Fatwa : Hukum Sholat Tasbih dan Tata caranya
ditulis oleh Dr. Derysmono, Lc., S.Pd.I., M.A.
Fatwa Syaikh Ali Jum’ah
Salat tasbih adalah sunnah yang sangat dianjurkan, pahalanya besar, dan hadisnya sahih dari banyak jalur yang disahkan oleh para imam ahli hadis, dan tingkatnya paling rendah adalah hasan.

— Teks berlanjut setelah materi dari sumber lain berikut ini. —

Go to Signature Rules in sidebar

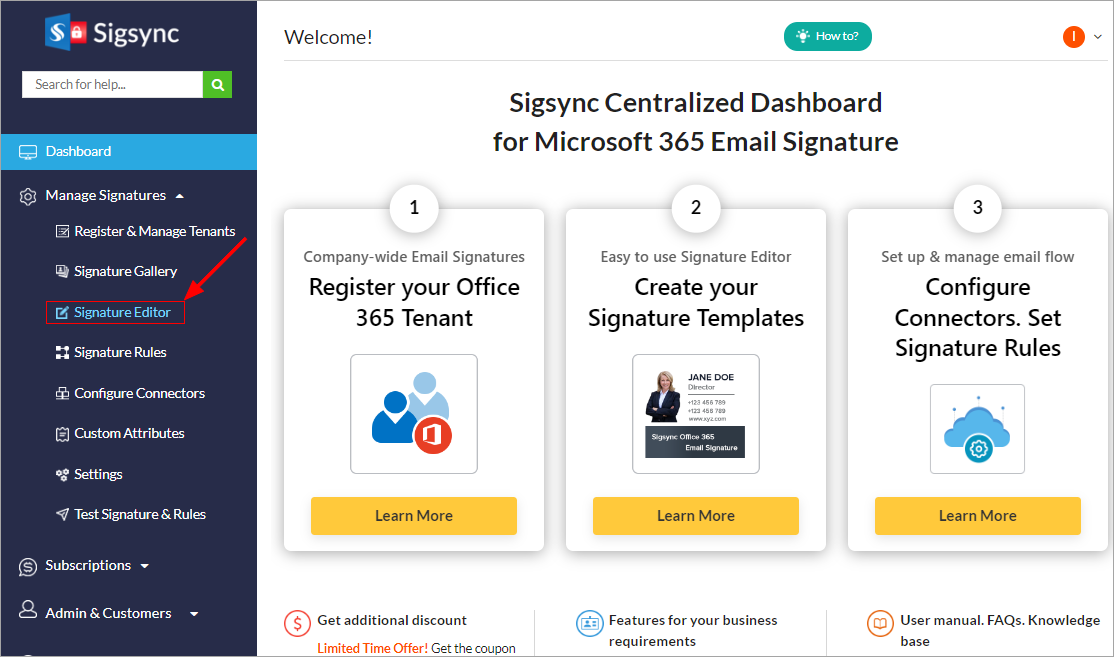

Maka siapa yang melaksanakan salat ini dan konsisten di dalamnya terutama pada waktu-waktu yang diberkahi; seperti sepuluh malam terakhir Ramadan, dia berada dalam kebaikan dan sunnah. Dan bagi yang meninggalkannya, tidak ada masalah asalkan tidak menyalahkan orang yang melakukannya; karena tidak ada celaan dalam masalah-masalah yang berbeda pendapat tentangnya.https://www.dar-alifta.org/ar/fatawa/16945
Fatwa Syaikh Nuuh Ali Salman
Salat tasbih terdiri dari empat rakaat, bisa dengan satu salam atau dua salam, dan bisa dilakukan pada malam maupun siang hari di luar waktu yang dihindari. Setelah membaca Al-Fatihah dan surah, di setiap rakaat, dianjurkan mengucapkan “Subhanallah, Alhamdulillah, La ilaha illallah, Allahu Akbar” lima belas kali. Saat sujud pertama, dianjurkan sepuluh kali, dalam duduk di antara sujud sepuluh kali, di sujud kedua sepuluh kali, setelah sujud kedua dan sebelum berdiri sepuluh kali, dan sepuluh kali setelah tasyahud pertama dan sepuluh kali setelah tasyahud kedua. Jumlah totalnya adalah tujuh puluh lima kali dalam setiap rakaat, dan tiga ratus dalam empat rakaat.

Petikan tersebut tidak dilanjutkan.